What is expected:
In the item position entries, from the line containing "You are a GUI" through the end of the entries, rename "screenshot" to "capture" and reproduce those lines with everything else unchanged, omitting the pictures.

[Item position entries]
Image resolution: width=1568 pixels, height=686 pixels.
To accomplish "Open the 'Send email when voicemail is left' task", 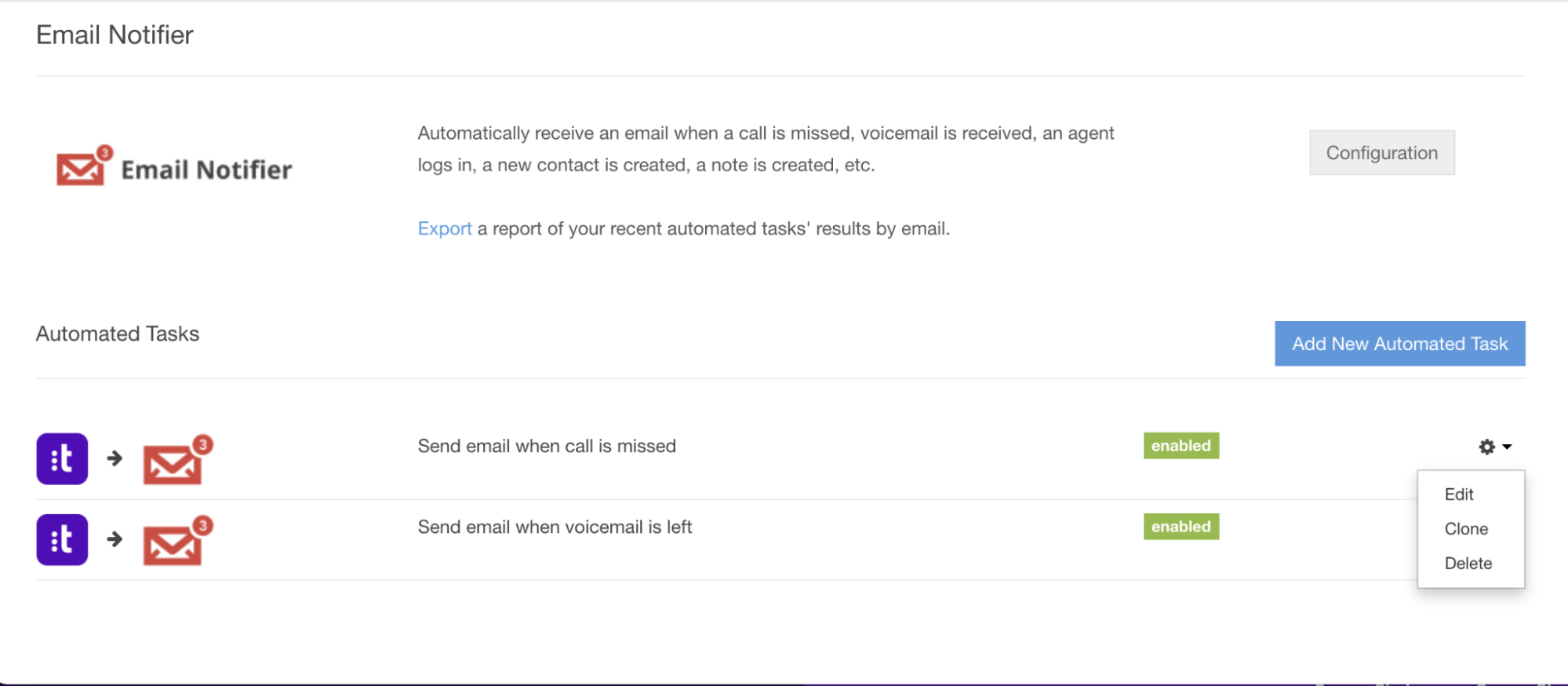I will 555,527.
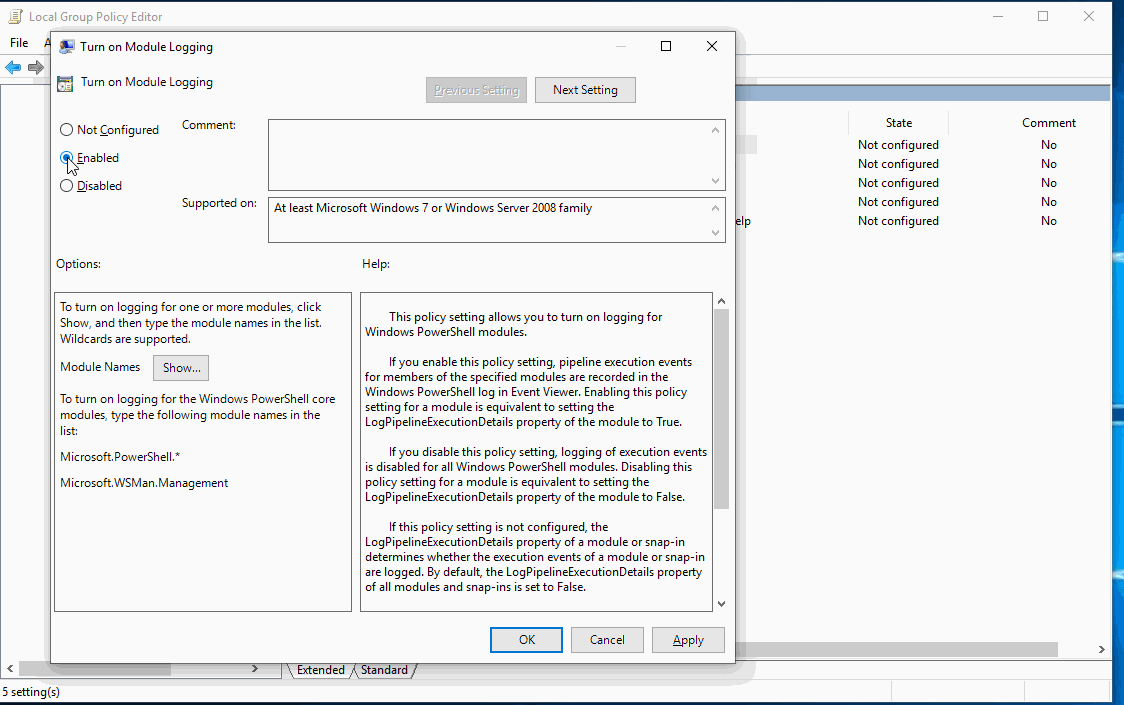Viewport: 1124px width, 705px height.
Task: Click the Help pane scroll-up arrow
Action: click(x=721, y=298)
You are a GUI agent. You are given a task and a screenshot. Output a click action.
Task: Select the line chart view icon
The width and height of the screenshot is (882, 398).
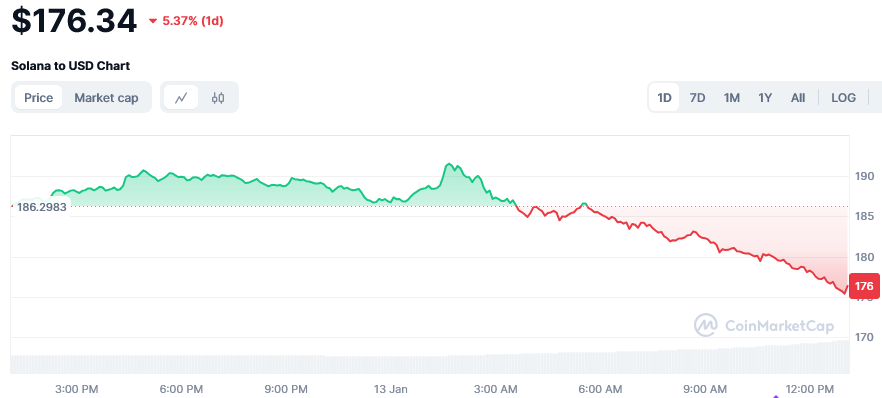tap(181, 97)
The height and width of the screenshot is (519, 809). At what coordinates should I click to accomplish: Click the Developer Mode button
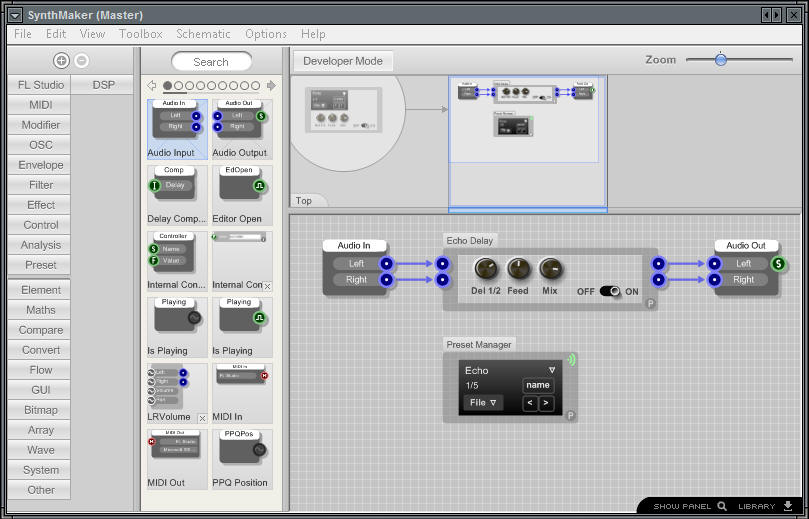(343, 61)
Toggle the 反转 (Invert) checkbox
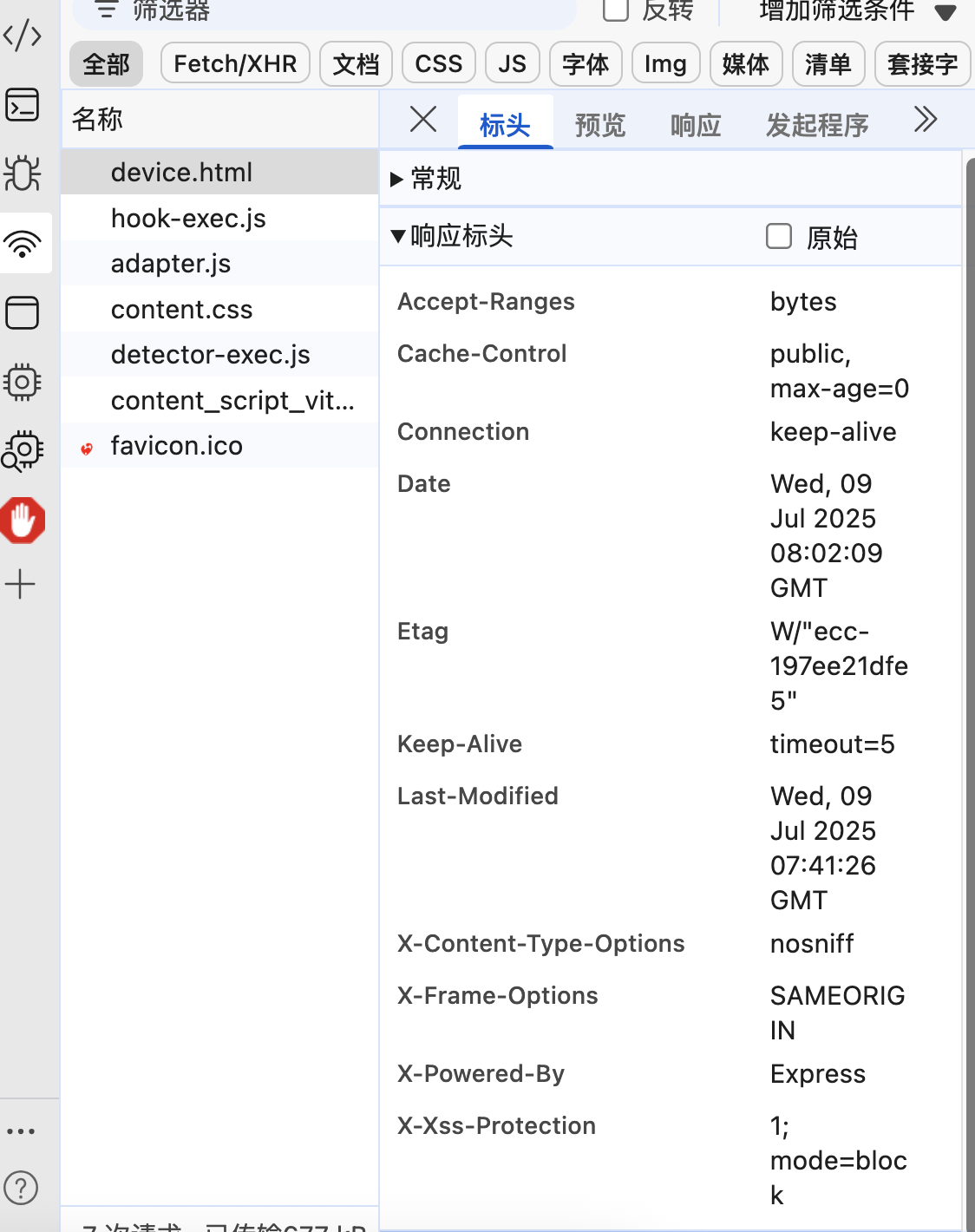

Solution for this problem:
You are a GUI agent. You are given a task and a capture. Output a click action.
Task: Select the line chart view icon
The width and height of the capture is (882, 398).
tap(181, 97)
The height and width of the capture is (519, 809). At what coordinates should I click to accomplish: Click the Developer Mode button
(343, 61)
Toggle the 反转 (Invert) checkbox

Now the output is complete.